Un viaggio attraverso la materia, un gioco di continui rimandi fra natura e artificio. È quello che propone Ludovico Pratesi con questa mostra dedicata allo scultore Tony Cragg, allestita nella potente intimità di un luogo un tempo dedito al culto e alla preghiera. Per festeggiare i primi dieci anni di attività del Centro Arti Visive Pescheria, l’ex Chiesa del Suffragio ospita sette sculture monumentali realizzate dall’artista inglese negli ultimi otto anni. In questo palcoscenico, popolato da forti presenze che lottano un poco per contendersi lo spazio, si snodano vibranti racconti che con linguaggi diversi parlano di una civiltà orgogliosa alla ricerca delle proprie origini. Profili trasparenti delineano una società cristallizzata organizzata in blocchi ordinati. Un proliferare di forme differenti in grado di convivere, armonizzate e stratificate in contesti che necessitano di ogni più minima presenza.
In Clear Glass Stack 1999 uno spaccato ci appare svelato da un insieme arbitrario di piani. Le sezioni attraversano una sorta di plastico rappresentativo di fantastiche entità urbane in grado di esprimere universi in scala ben superiore. Gli oggetti di vetro che compongono l’insieme, oltre ad essere testimonianze di un universo tecnologico vicino alla civiltà dei consumi, riconducono a differenze culturali che sono ancora in grado di coesistere in un panorama dai profili sempre più appiattiti dalla globalizzazione. Simile ad una stele uniforme e composta da una sottile sedimentazione di detriti che sembrano erosi dalla leggera carezza del vento, Wooden Crystal 2001 è vivificata dal bagliore di ritmati riflessi che l’avvolgono all’esterno di una congelata impenetrabile laccatura. Una rappresentazione d’ascensione totemica che presenta una natura domata e sapientemente umanizzata, capace di proiettare il pensiero verso aspetti trascendenti della nostra esperienza. Al contrario, Divide (2005) sembra disilluderci sulla nostra capacità di piegare gli eventi a nostro piacimento.
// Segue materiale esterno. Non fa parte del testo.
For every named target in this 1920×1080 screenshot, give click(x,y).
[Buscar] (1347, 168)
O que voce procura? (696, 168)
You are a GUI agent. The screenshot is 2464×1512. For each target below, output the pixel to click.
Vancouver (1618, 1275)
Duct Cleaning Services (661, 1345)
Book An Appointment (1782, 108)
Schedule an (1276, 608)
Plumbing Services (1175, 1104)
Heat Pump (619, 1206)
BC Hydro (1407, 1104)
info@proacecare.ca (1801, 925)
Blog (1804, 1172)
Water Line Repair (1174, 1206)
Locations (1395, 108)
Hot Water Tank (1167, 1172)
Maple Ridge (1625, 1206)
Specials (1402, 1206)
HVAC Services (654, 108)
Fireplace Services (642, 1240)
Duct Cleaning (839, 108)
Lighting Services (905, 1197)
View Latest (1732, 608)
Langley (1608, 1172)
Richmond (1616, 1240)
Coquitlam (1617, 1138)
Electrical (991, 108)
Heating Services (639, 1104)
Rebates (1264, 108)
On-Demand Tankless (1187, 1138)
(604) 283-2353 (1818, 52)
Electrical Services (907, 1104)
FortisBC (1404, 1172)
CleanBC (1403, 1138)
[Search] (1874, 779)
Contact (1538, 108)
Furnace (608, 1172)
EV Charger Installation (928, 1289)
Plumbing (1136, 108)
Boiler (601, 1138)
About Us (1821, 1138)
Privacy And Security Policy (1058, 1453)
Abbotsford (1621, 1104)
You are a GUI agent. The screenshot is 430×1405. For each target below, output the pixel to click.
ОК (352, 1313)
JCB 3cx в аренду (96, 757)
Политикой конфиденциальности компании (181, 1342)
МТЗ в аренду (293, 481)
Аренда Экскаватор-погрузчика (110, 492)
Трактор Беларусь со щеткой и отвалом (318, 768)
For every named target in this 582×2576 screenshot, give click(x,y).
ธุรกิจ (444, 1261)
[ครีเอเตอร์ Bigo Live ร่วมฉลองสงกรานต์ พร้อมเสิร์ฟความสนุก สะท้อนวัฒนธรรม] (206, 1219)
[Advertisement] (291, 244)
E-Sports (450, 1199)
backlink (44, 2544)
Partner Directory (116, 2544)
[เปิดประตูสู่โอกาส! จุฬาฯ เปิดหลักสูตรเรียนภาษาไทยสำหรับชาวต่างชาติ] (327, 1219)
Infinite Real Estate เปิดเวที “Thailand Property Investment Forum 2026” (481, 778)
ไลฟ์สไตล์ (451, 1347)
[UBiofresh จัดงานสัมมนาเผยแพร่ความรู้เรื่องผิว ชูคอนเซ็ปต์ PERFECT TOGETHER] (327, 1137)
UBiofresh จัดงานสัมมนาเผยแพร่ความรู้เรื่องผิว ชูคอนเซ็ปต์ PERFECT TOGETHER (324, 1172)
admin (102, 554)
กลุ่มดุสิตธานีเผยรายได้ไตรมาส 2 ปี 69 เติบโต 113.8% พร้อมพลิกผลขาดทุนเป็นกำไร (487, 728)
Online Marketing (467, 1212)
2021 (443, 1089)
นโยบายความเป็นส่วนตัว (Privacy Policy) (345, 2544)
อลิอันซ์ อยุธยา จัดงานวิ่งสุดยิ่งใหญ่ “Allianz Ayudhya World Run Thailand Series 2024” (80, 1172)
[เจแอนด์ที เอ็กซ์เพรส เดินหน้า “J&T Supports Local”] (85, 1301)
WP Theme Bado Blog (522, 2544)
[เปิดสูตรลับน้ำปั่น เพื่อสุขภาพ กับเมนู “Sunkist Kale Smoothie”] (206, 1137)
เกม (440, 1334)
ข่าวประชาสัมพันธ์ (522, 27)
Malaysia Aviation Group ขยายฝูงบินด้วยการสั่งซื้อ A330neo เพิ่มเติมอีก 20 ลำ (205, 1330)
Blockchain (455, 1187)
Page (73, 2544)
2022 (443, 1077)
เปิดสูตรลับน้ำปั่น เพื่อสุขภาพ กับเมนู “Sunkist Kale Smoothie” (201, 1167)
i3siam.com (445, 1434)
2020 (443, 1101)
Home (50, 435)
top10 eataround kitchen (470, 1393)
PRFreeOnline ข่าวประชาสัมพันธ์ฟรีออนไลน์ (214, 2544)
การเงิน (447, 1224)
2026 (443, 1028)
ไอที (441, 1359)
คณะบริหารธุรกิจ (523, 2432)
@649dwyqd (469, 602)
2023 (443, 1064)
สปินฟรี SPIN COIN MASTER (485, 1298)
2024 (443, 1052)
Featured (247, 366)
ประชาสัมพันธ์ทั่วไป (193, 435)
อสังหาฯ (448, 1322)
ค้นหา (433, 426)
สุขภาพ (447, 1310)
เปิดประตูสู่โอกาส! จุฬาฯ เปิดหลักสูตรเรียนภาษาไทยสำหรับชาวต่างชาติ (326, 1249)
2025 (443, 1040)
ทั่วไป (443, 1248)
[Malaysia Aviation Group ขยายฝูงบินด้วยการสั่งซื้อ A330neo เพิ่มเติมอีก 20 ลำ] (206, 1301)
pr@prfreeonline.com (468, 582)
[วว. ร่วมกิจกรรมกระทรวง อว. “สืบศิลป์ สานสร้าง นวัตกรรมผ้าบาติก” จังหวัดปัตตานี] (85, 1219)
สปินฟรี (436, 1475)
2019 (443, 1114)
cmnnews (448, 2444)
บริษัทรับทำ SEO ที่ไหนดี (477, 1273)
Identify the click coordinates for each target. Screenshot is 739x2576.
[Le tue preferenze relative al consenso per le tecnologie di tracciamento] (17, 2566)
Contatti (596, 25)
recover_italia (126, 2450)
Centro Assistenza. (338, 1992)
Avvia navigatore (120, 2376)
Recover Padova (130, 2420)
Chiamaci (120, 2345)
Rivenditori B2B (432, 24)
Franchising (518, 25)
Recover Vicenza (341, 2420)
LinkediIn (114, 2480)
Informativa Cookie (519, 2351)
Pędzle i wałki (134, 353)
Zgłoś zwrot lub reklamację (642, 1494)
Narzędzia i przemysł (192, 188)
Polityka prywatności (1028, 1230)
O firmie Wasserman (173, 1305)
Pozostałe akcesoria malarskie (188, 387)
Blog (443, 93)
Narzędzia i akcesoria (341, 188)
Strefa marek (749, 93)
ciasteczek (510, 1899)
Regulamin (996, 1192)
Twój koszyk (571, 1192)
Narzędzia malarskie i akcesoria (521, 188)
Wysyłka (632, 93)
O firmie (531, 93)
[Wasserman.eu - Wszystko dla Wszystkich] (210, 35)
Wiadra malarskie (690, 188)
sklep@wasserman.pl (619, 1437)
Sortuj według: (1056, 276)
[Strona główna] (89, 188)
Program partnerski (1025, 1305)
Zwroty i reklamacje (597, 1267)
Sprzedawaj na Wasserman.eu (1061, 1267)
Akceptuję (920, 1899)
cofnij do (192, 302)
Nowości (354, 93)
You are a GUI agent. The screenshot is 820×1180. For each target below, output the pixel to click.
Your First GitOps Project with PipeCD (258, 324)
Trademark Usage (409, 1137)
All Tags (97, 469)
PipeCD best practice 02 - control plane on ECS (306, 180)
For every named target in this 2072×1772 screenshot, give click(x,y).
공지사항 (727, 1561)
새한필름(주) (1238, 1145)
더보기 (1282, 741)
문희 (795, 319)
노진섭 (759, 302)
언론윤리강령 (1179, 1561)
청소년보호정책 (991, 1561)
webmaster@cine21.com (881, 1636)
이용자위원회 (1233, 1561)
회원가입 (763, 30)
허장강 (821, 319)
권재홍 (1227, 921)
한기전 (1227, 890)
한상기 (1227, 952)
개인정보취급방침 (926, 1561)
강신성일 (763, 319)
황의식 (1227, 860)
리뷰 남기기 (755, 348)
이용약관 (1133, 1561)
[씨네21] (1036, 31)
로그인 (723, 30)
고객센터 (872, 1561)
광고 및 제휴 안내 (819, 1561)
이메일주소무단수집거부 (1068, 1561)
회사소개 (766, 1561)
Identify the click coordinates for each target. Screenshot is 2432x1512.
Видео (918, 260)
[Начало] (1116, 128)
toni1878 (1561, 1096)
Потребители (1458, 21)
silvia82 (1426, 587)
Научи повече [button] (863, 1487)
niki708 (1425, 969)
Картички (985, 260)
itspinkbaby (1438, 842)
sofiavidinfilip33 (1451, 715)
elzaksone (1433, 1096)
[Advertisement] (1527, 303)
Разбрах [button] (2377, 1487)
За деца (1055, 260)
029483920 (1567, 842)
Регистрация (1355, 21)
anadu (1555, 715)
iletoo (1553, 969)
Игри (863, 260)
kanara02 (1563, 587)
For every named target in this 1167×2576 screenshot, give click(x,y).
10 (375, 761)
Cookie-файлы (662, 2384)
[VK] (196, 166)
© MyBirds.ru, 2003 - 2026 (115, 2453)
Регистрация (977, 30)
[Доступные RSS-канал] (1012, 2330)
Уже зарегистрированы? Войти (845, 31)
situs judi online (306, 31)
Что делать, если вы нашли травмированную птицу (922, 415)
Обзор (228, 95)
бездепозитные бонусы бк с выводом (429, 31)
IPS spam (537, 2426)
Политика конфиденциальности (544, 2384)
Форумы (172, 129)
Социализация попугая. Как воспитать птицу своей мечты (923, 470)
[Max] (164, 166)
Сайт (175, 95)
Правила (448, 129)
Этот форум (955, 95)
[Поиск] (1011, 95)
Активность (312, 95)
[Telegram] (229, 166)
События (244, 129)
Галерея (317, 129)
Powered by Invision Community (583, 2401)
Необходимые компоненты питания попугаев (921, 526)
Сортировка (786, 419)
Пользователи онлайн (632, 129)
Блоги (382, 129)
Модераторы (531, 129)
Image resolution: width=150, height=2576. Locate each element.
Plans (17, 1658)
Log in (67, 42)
La forza implacabile che si percepisce si snoda libera nell’aria con moti orizzontali che lasciano intuire un moto incessante di discesa, movimenti ancestrali che sembrano catturati nel metallo. Un’istantanea d’argento che congela la danza di un fluido energetico in procinto di scaricarsi per trasformare la materia: questa l’impressione davanti all’alta cascata di acciaio di I’m Alive 2003.
La forza creativa e impetuosa che feconda la vita e l’arte diventa un oggetto iconico dalle forme che nella dissonanza risultano virili e sinuose. L’uomo è ancora una volta al centro di questo processo, ultimo destinatario, indagatore ed indagato protagonista di questa ricerca. In Round the Block 2003, la vicenda si snoda attraverso i complessi meandri del corpo sociale che si delinea come blocco unitario dove impreviste cavità scindono i volumi e li umanizzano. Vero protagonista di questo scenario è il tempo che plasma, smussa le differenze, familiarizza e addolcisce i profili, ma lascia le individualità comunque leggibili nella loro essenza. In Relatives 2004 e Wild Relatives 2005 l’individualità è espressa attraverso la chiara entità della materia impressa di volti che si aprono ad un inedito punto di vista, quello interiore. La luce pervade con taglienti riflessi i vuoti lasciati da rapide sequenze di spazi mentali e sembra continuare a scavare dall’interno i volumi per lasciare posto a nuove condizioni.
Sette racconti impressi nella materia, a volte duttile e fragile come il gesso dell’anima, a volte tenace e impenetrabile come l’acciaio della verità divina; a volte articolata e complessa come le serrate stringhe di un codice genetico o i sottili filamenti intrecciati di klaver.